Cinemorgue

This project all started because I watched the same actor die back-to-back in separate films and I wanted to know what the high scores would look like for the under-reported metric of "film deaths". I couldn't trust any of the conflicting click-bait articles I read online, and figured if anyone should be trusted, it's an obscure crowd sourced wiki called Cinemorgue.

Unfortunately, wikis are gererally just big text files that lack a way to find this kind of info natively. So in order to get to the bottom of this, I had to parse a wiki dump myself.

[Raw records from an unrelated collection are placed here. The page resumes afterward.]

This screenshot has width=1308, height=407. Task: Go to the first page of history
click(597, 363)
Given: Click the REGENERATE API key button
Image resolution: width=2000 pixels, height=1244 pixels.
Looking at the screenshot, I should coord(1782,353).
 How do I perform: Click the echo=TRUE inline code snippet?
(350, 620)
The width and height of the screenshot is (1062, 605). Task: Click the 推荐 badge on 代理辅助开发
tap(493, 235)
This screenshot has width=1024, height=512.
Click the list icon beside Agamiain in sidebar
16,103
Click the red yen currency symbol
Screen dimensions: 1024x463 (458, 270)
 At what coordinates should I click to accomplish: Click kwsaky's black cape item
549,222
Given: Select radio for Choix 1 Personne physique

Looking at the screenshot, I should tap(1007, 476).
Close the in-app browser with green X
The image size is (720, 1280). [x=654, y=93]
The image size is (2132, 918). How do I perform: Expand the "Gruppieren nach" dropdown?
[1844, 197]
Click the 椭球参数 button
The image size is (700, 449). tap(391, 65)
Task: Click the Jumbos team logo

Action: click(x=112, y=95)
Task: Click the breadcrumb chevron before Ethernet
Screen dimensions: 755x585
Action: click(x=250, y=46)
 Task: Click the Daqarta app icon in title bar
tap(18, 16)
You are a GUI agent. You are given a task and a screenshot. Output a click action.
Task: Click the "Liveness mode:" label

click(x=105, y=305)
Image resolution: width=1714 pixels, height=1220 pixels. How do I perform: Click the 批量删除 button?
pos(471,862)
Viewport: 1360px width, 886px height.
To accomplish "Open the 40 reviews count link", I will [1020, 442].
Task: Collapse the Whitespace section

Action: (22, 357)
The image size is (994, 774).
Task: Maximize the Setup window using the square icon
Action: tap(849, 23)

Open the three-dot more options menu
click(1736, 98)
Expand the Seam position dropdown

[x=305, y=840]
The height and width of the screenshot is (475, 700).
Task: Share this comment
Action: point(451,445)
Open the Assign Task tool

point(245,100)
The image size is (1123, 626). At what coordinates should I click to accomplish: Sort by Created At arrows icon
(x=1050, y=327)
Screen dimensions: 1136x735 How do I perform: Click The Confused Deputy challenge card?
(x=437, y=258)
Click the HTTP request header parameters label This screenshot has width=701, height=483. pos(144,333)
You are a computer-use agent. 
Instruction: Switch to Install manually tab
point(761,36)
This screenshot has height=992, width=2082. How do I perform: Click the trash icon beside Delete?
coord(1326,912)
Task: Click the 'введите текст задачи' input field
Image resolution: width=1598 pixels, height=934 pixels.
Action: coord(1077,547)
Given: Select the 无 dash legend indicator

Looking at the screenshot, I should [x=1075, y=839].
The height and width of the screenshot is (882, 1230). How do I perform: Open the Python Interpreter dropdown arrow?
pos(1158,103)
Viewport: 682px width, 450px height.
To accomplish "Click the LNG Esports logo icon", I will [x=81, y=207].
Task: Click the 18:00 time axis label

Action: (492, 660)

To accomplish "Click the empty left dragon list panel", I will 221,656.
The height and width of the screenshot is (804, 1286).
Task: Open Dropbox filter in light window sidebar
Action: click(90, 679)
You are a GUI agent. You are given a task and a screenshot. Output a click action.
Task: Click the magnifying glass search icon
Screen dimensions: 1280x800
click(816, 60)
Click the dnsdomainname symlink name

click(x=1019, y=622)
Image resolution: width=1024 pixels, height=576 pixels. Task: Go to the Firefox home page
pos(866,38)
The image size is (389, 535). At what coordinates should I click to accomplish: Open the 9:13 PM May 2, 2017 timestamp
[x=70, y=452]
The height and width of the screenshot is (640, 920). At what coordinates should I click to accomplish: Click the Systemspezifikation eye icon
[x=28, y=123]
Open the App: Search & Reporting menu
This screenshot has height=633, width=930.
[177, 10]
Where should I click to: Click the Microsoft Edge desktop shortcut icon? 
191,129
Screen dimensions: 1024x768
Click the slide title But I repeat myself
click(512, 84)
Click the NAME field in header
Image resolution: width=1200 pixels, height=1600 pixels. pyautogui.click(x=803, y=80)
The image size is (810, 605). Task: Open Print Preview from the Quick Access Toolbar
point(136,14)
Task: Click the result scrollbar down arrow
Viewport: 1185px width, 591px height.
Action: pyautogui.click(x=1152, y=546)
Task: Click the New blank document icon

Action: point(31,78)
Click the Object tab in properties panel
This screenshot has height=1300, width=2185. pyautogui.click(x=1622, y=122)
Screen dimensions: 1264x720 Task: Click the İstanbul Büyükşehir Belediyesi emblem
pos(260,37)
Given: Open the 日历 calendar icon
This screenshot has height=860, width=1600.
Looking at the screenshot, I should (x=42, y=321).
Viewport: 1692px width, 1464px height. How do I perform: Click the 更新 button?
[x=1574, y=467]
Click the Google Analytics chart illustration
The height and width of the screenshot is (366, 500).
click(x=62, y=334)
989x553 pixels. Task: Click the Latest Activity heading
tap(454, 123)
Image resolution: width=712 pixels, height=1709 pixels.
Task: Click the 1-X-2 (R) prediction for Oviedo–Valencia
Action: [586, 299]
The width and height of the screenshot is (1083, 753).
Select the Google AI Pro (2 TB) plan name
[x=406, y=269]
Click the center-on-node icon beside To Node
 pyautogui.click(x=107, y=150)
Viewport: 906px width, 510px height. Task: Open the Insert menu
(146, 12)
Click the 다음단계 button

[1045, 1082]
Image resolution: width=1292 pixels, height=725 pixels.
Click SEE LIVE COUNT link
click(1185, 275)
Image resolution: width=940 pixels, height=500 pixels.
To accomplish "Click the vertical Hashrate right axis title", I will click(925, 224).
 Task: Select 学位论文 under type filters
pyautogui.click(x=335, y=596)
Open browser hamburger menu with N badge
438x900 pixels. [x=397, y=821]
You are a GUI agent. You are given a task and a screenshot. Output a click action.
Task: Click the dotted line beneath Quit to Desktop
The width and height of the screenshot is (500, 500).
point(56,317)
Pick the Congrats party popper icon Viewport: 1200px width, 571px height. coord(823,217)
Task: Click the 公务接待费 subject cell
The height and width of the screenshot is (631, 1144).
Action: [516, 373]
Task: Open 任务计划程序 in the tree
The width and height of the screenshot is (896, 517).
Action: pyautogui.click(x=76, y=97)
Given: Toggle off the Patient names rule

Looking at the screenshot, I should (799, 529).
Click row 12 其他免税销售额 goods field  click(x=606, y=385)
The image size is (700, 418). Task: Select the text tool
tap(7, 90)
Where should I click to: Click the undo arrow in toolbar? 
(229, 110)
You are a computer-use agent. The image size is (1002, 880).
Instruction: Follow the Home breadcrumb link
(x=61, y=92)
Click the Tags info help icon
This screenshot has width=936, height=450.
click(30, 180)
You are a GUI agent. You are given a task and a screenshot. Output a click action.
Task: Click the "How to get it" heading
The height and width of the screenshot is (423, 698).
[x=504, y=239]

Before I get into the semi-ironic gory details of manual entry text clean up, and partially because I wanted to doodle in Illustrator, I have a summary of the top 8 below!

Cinemorgue

Let's Get Into It

Fortunately, Cinemorgue the wiki containing the wealth of information we need has an xml export. It uses the mediawiki export format of 0.11 which is immensely helpful! There are a lot of wiki parser libraries out there, but being able to follow the exact structure will be much simpler.

import xml.etree.ElementTree as ET

NS = 'http://www.mediawiki.org/xml/export-0.11/'

def parse_wikimedia_xml(filepath):
    tree = ET.parse(filepath)
    root = tree.getroot()
    data = []
    for page in root.findall('{%s}page' % NS):
        ns = page.find('{%s}ns' % NS).text
        if ns != "0":
            continue
        title = page.find('{%s}title' % NS).text
        revision = page.find('{%s}revision' % NS)
        text = revision.find('{%s}text' % NS).text
        data.append({'title': title, 'text': text})
    df = pd.DataFrame(data)
    return df

df = parse_wikimedia_xml('input/cinemorgue_pages_current.xml')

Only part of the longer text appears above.